Weia, ist das gut. Simpson treibt das Spiel der Realitäten – echt & virtuell –, das wir ja beispielsweise aus den Tron-Filmen kennen, auf die Spitze, indem er das Geschehen beidseitig komplett vermischt. Menschen gehen als Spieler virtuell auf die Jagd (soweit, so normal), während in der Realität virtuelle Eindringlinge gnadenlos verfolgt werden. Denn der Einstieg in die echte Welt ist streng verboten, ebenso wie die Schaffung ‚echter’ NPC’s, also nicht spielbaren Charakteren (oder Nonplayers) im ’Scape. Trotzdem gibt es Schnittstellen und Verbindungen, die die virtuelle Fantasy-Welt mit der realen Science-Fiction-Welt – hier Meatspace genannt – verbinden. Auf Jarvath faselt ein Seher für die dortigen Bewohner unverständliche Dinge über die Nutzung bestimmter Accounts, während ‚auf der anderen Seite’ stinknormale Roboter in lateinischen Bibelzitaten irrwitzige Forderungen stellen und Fische als tödliche Wurfwaffen benutzen.

Klarheit und Eleganz: Dana in Jarvath

Klarheit und Eleganz: Dana in Jarvath

Klingt nach originell? Ist es, keine Bange. Nicht nur das Motiv an sich, die Verknüpfung zwischen ’Scape und Meatspace und zwischen Fantasy- und SF-Genre, sondern auch deren Ausführung, die mit zahlreichen Gimmicks angereichert ist, ist klasse: einmal natürlich die kuriose Situation mit dem Roboter, dann gibt es den Earhook, eine Art Sonde oder Kopfhörer, der an der Schläfe angebracht wird, quasi als futuristische Fritz-Box, wodurch man – auch ohne auf Jarvath zu sein – die Realität anders aussehen lassen kann. So genannte Skins legen sich über Wirklichkeit, Eskapismus ist Trumpf, sogar in der echten Welt will man dem Alltag entfliehen, den eine noch nicht näher benannte Katastrophe noch trister hat werden lassen. Beindruckend wird dies mit einer Doppelseite Illustriert – links die schnöde Welt, rechts der Skin nach Wahl (für Dana natürlich ein Jarvath-Skin).

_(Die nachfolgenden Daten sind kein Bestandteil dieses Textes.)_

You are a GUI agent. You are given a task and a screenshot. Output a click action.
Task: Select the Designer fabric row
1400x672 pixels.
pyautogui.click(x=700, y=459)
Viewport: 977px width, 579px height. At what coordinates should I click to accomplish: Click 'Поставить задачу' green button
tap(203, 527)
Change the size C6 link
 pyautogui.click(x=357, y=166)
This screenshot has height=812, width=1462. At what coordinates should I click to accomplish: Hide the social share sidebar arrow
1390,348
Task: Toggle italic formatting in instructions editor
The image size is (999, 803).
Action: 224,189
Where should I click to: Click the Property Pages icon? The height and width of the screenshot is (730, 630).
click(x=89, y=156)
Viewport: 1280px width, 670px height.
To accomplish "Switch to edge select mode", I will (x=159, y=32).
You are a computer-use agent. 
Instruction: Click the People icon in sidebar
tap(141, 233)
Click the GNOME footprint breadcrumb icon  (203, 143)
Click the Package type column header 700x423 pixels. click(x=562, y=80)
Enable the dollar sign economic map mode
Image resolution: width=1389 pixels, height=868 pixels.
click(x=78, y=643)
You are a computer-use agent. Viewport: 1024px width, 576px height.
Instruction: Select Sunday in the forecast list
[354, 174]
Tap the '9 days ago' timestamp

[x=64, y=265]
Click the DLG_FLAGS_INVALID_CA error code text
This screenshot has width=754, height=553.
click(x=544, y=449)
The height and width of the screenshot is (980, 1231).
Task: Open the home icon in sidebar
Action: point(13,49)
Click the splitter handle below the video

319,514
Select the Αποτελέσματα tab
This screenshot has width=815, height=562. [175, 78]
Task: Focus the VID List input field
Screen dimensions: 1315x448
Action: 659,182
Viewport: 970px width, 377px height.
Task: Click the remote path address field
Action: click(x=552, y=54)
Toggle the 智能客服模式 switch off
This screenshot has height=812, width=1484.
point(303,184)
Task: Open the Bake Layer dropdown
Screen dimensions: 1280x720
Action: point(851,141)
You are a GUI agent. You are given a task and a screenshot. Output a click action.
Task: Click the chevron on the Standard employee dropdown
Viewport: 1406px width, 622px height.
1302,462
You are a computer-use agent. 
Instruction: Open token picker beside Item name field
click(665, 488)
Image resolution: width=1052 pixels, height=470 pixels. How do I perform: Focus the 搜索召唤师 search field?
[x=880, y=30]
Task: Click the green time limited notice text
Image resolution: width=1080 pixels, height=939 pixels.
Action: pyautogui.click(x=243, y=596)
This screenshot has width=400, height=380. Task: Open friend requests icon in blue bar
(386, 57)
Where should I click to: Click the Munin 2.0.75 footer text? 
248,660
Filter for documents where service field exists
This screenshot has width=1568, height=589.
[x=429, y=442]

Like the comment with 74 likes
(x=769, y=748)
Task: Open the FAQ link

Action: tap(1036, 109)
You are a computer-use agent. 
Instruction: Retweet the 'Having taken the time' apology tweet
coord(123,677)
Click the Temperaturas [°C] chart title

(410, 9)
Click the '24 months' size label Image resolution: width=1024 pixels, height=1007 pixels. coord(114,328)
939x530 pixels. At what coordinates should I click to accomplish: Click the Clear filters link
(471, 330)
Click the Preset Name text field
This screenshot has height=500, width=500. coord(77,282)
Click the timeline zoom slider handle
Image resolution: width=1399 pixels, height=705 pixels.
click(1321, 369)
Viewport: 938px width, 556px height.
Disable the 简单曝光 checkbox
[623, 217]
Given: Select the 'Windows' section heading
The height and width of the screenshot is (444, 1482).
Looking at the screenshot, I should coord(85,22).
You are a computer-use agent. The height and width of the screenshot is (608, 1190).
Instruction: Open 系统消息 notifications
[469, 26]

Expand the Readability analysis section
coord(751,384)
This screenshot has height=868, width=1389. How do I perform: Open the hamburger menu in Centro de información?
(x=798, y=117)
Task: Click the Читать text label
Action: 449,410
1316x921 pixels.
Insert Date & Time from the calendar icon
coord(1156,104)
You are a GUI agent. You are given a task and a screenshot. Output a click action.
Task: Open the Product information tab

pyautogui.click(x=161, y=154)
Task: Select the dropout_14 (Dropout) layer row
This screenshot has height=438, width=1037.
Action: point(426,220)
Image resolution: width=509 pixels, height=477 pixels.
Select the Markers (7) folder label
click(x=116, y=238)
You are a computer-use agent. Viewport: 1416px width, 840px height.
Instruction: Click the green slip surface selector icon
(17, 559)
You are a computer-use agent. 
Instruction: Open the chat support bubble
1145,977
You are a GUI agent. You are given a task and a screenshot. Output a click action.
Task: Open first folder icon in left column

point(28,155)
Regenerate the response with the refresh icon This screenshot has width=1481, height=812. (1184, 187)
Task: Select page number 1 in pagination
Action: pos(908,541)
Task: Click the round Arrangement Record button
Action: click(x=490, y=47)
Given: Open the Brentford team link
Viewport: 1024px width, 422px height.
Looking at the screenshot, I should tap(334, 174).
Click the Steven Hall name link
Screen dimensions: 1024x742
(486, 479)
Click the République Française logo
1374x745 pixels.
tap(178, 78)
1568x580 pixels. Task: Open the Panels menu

Der Amerikaner (ein Ami! – Das Teil sieht so dermaßen franko-belgisch aus!) Nate Simpson hat sich mit seiner ersten Serie ‚Nonplayer’, die bei Image Comics erscheint, gleich ein Unding erlaubt, was in der US-Szene einem Todesstoß gleichkommt: zwischen Heft 1 und Heft 2 lagen vier ganze Jahre! Was 2011 begann, wird erst in diesem Jahr fortgeführt. Ein Grund: Simpson arbeitet auch als Spiele-Designer – was die Thematik und die Fantasie erklärt. Dass man trotzdem an ihm festhielt, spricht für sich und für sein Werk. Seine Zeichnungen sind dann auch vom europäischen Comic geprägt (wer genau hinschaut, findet Tim & Struppi): messerscharf wie elegant in der Ausführung, ein bestimmter, genauer, klarer Strich, an dem alles stimmt. Verspielt und detailliert, gewaltig wie gleichsam anmutig. Ganz- oder doppelseitige Illustrationen laden zum Verweilen ein, während Actionsequenzen perspektivisch rasant, fast filmisch in schiefen Panels präsentiert werden. Der Mann hat’s ganz einfach drauf. Wenn er es nur schaffen würde, die Zeit zur nächsten Ausgabe ein klein wenig zu verkürzen… Splitter veröffentlicht nun die beiden ersten Hefte als großformatiges, wie immer bestens aufgemachtes HC-Album, das Handlung und Zeichnungen dadurch noch ein Stück veredelt und gelungen aufwertet.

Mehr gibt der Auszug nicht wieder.